[THE DATA Boundary: Start]

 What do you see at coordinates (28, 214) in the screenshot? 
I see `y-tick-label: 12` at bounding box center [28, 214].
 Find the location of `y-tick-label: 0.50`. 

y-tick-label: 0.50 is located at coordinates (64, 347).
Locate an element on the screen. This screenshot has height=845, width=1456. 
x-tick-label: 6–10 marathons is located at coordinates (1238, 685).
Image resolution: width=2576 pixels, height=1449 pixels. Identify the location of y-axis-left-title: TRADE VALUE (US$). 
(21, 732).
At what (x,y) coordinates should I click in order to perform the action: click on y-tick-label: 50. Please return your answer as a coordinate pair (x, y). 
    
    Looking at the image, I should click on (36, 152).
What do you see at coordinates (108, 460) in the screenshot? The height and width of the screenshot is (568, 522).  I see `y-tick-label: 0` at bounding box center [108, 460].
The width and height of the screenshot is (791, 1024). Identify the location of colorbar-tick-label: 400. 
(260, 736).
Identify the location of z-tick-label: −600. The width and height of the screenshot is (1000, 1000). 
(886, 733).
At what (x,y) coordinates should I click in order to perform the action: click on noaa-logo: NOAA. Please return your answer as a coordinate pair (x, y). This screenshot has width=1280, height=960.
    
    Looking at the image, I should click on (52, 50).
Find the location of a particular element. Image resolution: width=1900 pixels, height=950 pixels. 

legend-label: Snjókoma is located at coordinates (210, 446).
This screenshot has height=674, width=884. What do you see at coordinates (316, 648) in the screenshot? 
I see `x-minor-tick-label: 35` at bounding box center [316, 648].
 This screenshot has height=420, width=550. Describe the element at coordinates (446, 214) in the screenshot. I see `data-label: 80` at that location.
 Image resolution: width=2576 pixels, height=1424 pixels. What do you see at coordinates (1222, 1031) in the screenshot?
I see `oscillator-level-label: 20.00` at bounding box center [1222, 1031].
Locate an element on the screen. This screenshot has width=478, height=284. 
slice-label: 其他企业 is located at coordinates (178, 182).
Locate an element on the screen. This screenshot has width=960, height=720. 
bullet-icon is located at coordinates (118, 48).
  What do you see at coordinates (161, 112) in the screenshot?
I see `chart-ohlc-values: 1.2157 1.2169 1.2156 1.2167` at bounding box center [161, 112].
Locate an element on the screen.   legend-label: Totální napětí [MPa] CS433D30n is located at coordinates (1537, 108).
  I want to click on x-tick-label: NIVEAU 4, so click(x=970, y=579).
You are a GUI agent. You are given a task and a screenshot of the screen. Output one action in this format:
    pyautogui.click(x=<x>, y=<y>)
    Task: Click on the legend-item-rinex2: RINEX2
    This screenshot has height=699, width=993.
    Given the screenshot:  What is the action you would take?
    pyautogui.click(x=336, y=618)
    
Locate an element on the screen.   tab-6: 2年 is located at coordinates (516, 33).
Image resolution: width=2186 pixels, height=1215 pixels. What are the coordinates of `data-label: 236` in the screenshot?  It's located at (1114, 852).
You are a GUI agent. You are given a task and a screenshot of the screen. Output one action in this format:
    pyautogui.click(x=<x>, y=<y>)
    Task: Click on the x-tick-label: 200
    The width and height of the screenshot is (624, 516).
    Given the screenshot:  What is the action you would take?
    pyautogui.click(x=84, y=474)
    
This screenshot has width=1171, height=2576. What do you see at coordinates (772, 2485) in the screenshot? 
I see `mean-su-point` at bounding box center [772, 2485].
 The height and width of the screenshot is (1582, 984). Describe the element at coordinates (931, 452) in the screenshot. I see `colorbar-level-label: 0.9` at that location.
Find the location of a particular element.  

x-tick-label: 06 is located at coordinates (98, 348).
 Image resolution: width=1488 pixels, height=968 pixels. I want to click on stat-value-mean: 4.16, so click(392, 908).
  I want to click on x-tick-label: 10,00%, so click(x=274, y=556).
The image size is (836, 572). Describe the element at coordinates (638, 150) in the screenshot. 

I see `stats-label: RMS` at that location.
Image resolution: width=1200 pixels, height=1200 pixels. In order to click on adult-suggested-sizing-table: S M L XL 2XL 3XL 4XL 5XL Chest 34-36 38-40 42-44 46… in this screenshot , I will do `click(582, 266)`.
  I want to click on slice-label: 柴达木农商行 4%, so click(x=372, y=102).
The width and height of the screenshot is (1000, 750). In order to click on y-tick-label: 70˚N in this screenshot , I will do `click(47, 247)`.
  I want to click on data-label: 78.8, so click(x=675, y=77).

[THE DATA Boundary: End]

* GOAL OF THE EXERCISE
Copy all the records above, swapping each "Identify the location of" for "Find the position of" and leaving everything else unchanged.

* ANSWER BELOW
 What do you see at coordinates (28, 214) in the screenshot? 
I see `y-tick-label: 12` at bounding box center [28, 214].
 Find the location of `y-tick-label: 0.50`. 

y-tick-label: 0.50 is located at coordinates (64, 347).
Locate an element on the screen. This screenshot has height=845, width=1456. 
x-tick-label: 6–10 marathons is located at coordinates (1238, 685).
Image resolution: width=2576 pixels, height=1449 pixels. Find the position of y-axis-left-title: TRADE VALUE (US$). 
(21, 732).
At what (x,y) coordinates should I click in order to perform the action: click on y-tick-label: 50. Please return your answer as a coordinate pair (x, y). 
    
    Looking at the image, I should click on (36, 152).
What do you see at coordinates (108, 460) in the screenshot? The height and width of the screenshot is (568, 522).  I see `y-tick-label: 0` at bounding box center [108, 460].
The width and height of the screenshot is (791, 1024). Find the position of colorbar-tick-label: 400. 
(260, 736).
Find the position of z-tick-label: −600. The width and height of the screenshot is (1000, 1000). 
(886, 733).
At what (x,y) coordinates should I click in order to perform the action: click on noaa-logo: NOAA. Please return your answer as a coordinate pair (x, y). This screenshot has width=1280, height=960.
    
    Looking at the image, I should click on (52, 50).
Find the location of a particular element. Image resolution: width=1900 pixels, height=950 pixels. 

legend-label: Snjókoma is located at coordinates (210, 446).
This screenshot has height=674, width=884. What do you see at coordinates (316, 648) in the screenshot? 
I see `x-minor-tick-label: 35` at bounding box center [316, 648].
 This screenshot has height=420, width=550. Describe the element at coordinates (446, 214) in the screenshot. I see `data-label: 80` at that location.
 Image resolution: width=2576 pixels, height=1424 pixels. What do you see at coordinates (1222, 1031) in the screenshot?
I see `oscillator-level-label: 20.00` at bounding box center [1222, 1031].
Locate an element on the screen. This screenshot has width=478, height=284. 
slice-label: 其他企业 is located at coordinates (178, 182).
Locate an element on the screen. This screenshot has width=960, height=720. 
bullet-icon is located at coordinates (118, 48).
  What do you see at coordinates (161, 112) in the screenshot?
I see `chart-ohlc-values: 1.2157 1.2169 1.2156 1.2167` at bounding box center [161, 112].
Locate an element on the screen.   legend-label: Totální napětí [MPa] CS433D30n is located at coordinates (1537, 108).
  I want to click on x-tick-label: NIVEAU 4, so click(x=970, y=579).
You are a GUI agent. You are given a task and a screenshot of the screen. Output one action in this format:
    pyautogui.click(x=<x>, y=<y>)
    Task: Click on the legend-item-rinex2: RINEX2
    This screenshot has height=699, width=993.
    Given the screenshot:  What is the action you would take?
    pyautogui.click(x=336, y=618)
    
Locate an element on the screen.   tab-6: 2年 is located at coordinates (516, 33).
Image resolution: width=2186 pixels, height=1215 pixels. What are the coordinates of `data-label: 236` in the screenshot?  It's located at (1114, 852).
You are a GUI agent. You are given a task and a screenshot of the screen. Output one action in this format:
    pyautogui.click(x=<x>, y=<y>)
    Task: Click on the x-tick-label: 200
    The width and height of the screenshot is (624, 516).
    Given the screenshot:  What is the action you would take?
    pyautogui.click(x=84, y=474)
    
This screenshot has width=1171, height=2576. What do you see at coordinates (772, 2485) in the screenshot? 
I see `mean-su-point` at bounding box center [772, 2485].
 The height and width of the screenshot is (1582, 984). Describe the element at coordinates (931, 452) in the screenshot. I see `colorbar-level-label: 0.9` at that location.
Find the location of a particular element.  

x-tick-label: 06 is located at coordinates (98, 348).
 Image resolution: width=1488 pixels, height=968 pixels. I want to click on stat-value-mean: 4.16, so click(392, 908).
  I want to click on x-tick-label: 10,00%, so click(x=274, y=556).
The image size is (836, 572). Describe the element at coordinates (638, 150) in the screenshot. 

I see `stats-label: RMS` at that location.
Image resolution: width=1200 pixels, height=1200 pixels. In order to click on adult-suggested-sizing-table: S M L XL 2XL 3XL 4XL 5XL Chest 34-36 38-40 42-44 46… in this screenshot , I will do `click(582, 266)`.
  I want to click on slice-label: 柴达木农商行 4%, so click(x=372, y=102).
The width and height of the screenshot is (1000, 750). In order to click on y-tick-label: 70˚N in this screenshot , I will do `click(47, 247)`.
  I want to click on data-label: 78.8, so click(x=675, y=77).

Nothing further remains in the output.